━━━━━ Texto para leitura ━━━━━

Consequentemente, a mobilidade do pensamento é indispensável. Por mais que se tente resgatar teses fundadas racionalmente para fixar um quadro de ideias, se elas não forem situadas no tempo, e dessa maneira, no incessante fluxo de eventos mundanos que as englobam, serão apenas carcaças natimortas esperando para serem devoradas por alguém que as prove erradas. O próprio exemplo do pêndulo fornecido acima é inadequado, pois não devemos pensar o conhecimento como um vetor de espectros cromáticos que vão da direita para a esquerda em uma linha contínua. Os matizes[4] são dados em todas as direções e não estão parados, como num caleidoscópio[5].
Notas:
[1] MONTAIGNE, Michel. 2016, p.147
[2] Doutrina criada por Aristóteles onde o posicionamento em extremos opostos deve ser combatido pela tentativa de manter-se dentro de um equilíbrio entre eles.
[3] TARDE, Gabriel. 2005, p.28
[4] Matiz significa graduação de cores, cada tom possível em que elas podem apresentar-se e que são infinitos.
[5] É um instrumento óptico que cria efeitos visuais simétricos.
Referências:
MONTAIGNE, Michel. “Dos costumes e da inconveniência de mudar sem maiores cuidados com as leis em vigor”. In: MILLIET, Sérgio (trad.). Ensaios. São Paulo: Editora 34, 2016.
TARDE, Gabriel. “A opinião e as massas”. São Paulo: Martins Fontes, 2005.
WOLF, Mary. “O cérebro no mundo digital”. São Paulo: Contexto, 2019.

━━━━━

Tarefas do exercício =>
1. Segundo a nota do texto sobre a mobilidade do pensamento, o que é um caleidoscópio?
2. Reproduza o trecho do texto sobre a mobilidade do pensamento que vai de "[3] TARDE, Gabriel." até "Martins Fontes, 2005.".

━━━━━ Linhas de dados ━━━━━

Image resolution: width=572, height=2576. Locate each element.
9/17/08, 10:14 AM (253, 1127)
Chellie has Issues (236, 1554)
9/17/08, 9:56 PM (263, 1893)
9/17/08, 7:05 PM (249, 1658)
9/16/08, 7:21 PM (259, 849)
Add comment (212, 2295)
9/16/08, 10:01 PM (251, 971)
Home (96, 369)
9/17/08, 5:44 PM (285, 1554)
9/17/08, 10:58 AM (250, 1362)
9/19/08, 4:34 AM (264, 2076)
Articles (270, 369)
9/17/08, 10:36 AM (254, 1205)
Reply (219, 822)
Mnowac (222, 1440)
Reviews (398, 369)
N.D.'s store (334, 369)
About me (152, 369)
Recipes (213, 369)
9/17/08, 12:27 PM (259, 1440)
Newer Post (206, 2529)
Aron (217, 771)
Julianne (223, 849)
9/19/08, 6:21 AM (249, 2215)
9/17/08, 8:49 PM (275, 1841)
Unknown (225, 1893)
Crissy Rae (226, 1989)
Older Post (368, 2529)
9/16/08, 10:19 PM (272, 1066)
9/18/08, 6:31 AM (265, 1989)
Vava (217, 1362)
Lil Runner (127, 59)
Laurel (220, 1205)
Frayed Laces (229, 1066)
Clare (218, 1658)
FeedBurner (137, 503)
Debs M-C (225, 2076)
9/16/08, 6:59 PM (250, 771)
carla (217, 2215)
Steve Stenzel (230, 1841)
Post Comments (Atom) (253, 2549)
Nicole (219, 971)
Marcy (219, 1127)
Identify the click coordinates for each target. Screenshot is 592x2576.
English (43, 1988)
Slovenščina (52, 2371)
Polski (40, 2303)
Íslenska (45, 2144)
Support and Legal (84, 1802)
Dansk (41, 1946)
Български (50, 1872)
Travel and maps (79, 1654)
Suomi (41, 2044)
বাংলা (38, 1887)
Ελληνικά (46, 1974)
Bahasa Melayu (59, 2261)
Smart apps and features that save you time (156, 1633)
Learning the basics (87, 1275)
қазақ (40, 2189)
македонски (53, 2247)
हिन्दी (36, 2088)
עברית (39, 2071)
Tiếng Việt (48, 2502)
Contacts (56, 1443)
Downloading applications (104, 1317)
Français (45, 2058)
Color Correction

━━━━━

Lista de respostas =>
1. É um instrumento óptico que cria efeitos visuais simétricos.

2.
[3] TARDE, Gabriel. 2005, p.28
[4] Matiz significa graduação de cores, cada tom possível em que elas podem apresentar-se e que são infinitos.
[5] É um instrumento óptico que cria efeitos visuais simétricos.
Referências:
MONTAIGNE, Michel. “Dos costumes e da inconveniência de mudar sem maiores cuidados com as leis em vigor”. In: MILLIET, Sérgio (trad.). Ensaios. São Paulo: Editora 34, 2016.
TARDE, Gabriel. “A opinião e as massas”. São Paulo: Martins Fontes, 2005.